Time's almost up! Oh god - feels like we've hardly started.

Q4: Do we trust markets to solve employability or do we look to government to solve the unemployment crisis?
ER: Both. Government sets the conditions. We're losing public AND private sector jobs - this is economic madness. There do have to be spending cuts or tax rises, but too much too quickly puts people on the dole, damaging the public funds. Another quarter of negative growth puts us into recession officially.
KH: It has to be both. My first job was in a government office. There was a lot of waste - nobody seemed to care. Reforms are good but the cuts are too big. Something needs to be done but I do know personally that it's too easy not to work and be on benefits - that needs to be reformed.
JN: I'd like to see government money going into public infrastructure, especially public transport - a win/win approach.
PU: It's a combination. Of course I disagree with Emma. Credibility is the watchword. Governments not seen as credible are dumped by bondholders non-politically [this is utterly naive and/or deceptive]. Bondholders approve of what the UK government is doing. I will lobby for public infrastructure if you want. There is good news out there: the trade gap is lower than since April 2003.

No interest in green questions at all! I didn't realise it was meant to be a theme of the evening: I'm massively concerned about the environment and feel awful when my students scoff at green issues.

Q5: Why is the government not enforcing benefit scrounging crackdowns with harsh punishments? I know people scamming the system who are never punished.
PU: It's at both ends of the scale. People want fairness at the bottom as well as the top. Work should always pay.

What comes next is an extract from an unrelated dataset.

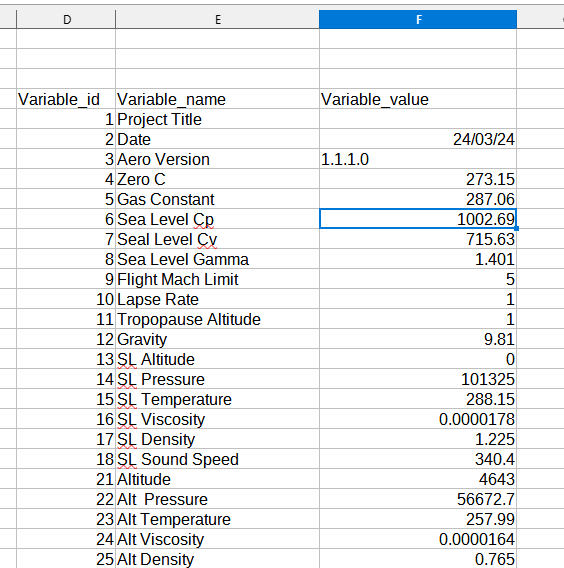Select the Gravity value 9.81
The image size is (564, 568).
point(418,339)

A lady on Rugby Street told me that [he's used this one before kids] she's ridiculed by her neighbours for going out to work.
ER: I agree with what Paul said. There's a lot of focus on scroungers - but we need to find jobs for people, and tax-evaders get away with a lot more than benefit scroungers.
[Actually - the benefits system suffers from massive errors and minor fraud, and plenty of people don't claim what they're entitled to - but it suits the Tories and New Labour's right wing to bang on about scroungers, something Emma didn't do].

Time's up - so soon.
Final score. 
Jane Nelson: I like Jane. She's got a sharp mind and humanist values tempered by experience and a strategic outlook.

Paul Uppal. I'll admit it up front: I already don't like him. Today saw a tactic I've seen before. When he's amongst friends, he spouts hardline neoconservative viciousness. When he's in front of an audience like this, he attempts to manufacture a post-ideological consensus: he keeps saying things like 'let's not bring politics into this'. Er… he's an MP. What this actually means is 'I'm dealing with reality, you're playing games', and it's a way of closing down debate by making people like me sound rude. I have to admit that I didn't ask my question entirely coherently, but he was rattled, from what others say. He's very smooth and practised.

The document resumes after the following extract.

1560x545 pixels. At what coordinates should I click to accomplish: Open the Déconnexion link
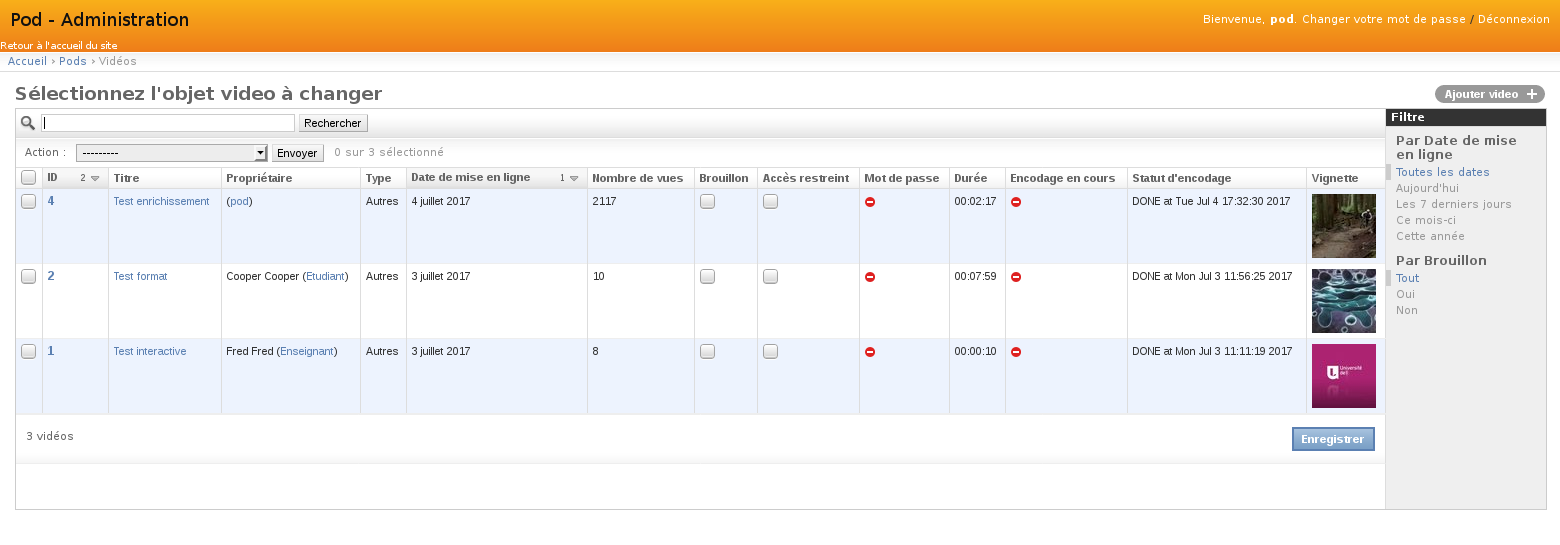click(x=1513, y=19)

Emma Reynolds: I'm a Labour member, so you'll probably expect me to be on her side, though I will point out that I'm from the irredentist neo-Trotskyite Time For A Purge wing of the party (or in my tradition, the Party). But - she's brilliant. A really good communicator with a first-class mind but also the human qualities lacking in so many politicians. She also likes a bit of a fight: she clearly believes that with ideology comes competition for ideas and allegiance which we should be proud of. A bit of a star.

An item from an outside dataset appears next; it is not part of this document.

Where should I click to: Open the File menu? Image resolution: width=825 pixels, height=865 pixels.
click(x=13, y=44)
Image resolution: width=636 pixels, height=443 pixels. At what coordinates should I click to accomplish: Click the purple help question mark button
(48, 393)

Ken Harris: he's the SU President. The institution's been moribund for years, until Ken, who is a very charismatic guy, started the recovery. He's a mature student, working-class with kids, and his politics are populist/centrist: not predictable. Always good value on a panel.

Final event of the evening: the Vice-Chancellor popped up to gloat about Sunderland's win against Stoke. Bah. I almost got to the end of the week without bumping into him. You win, VC!